» **What to do**: For each line below that holds the word "computer", make a copy.

Items from a data source
━━━━━━━━
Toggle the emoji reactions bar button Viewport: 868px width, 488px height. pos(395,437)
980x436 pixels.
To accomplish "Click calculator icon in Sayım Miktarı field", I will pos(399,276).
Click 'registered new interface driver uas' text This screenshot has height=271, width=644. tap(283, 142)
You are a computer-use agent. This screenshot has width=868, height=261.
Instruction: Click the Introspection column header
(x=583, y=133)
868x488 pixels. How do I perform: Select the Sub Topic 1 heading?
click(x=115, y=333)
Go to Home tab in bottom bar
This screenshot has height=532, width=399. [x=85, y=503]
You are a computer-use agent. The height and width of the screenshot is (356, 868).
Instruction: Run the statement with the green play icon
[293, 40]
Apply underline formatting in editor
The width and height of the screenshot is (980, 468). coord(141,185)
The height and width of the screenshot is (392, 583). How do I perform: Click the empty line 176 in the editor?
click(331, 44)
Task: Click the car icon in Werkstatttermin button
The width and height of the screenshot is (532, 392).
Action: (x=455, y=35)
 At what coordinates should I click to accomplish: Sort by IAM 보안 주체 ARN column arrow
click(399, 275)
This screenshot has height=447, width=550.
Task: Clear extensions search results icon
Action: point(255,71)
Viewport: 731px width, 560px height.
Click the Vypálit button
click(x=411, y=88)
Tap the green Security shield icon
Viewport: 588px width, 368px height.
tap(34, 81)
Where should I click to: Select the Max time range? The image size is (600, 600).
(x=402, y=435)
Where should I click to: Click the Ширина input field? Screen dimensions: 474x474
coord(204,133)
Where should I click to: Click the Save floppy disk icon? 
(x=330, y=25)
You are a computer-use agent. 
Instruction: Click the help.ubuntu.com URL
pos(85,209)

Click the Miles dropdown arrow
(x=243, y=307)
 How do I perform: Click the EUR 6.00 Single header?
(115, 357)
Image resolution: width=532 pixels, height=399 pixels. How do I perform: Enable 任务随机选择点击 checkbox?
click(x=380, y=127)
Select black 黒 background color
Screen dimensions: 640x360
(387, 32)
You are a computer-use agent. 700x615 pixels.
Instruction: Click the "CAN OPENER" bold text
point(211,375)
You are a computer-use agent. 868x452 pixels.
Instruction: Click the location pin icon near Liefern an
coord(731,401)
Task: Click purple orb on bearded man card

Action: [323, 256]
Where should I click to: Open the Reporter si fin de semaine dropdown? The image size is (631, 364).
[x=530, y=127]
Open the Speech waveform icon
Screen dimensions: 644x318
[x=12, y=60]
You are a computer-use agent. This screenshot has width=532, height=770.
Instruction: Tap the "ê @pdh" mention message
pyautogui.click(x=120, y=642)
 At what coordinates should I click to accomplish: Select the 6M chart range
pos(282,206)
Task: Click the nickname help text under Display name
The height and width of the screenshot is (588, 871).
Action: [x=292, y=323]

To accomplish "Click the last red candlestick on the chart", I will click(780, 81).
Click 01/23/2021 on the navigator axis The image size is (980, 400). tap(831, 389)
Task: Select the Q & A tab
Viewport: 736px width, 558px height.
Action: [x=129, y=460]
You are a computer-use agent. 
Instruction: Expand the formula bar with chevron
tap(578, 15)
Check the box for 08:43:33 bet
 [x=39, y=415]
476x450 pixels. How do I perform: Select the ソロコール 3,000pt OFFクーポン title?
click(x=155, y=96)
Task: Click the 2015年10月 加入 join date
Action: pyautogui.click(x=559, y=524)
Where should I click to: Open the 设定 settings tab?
━━━━━━━━
» **Task solution**:
You are a computer-use agent. This screenshot has width=868, height=261.
You are a computer-use agent. The height and width of the screenshot is (356, 868).
You are a computer-use agent. 
You are a computer-use agent. 700x615 pixels.
You are a computer-use agent. 868x452 pixels.
You are a computer-use agent. This screenshot has width=532, height=770.
You are a computer-use agent. 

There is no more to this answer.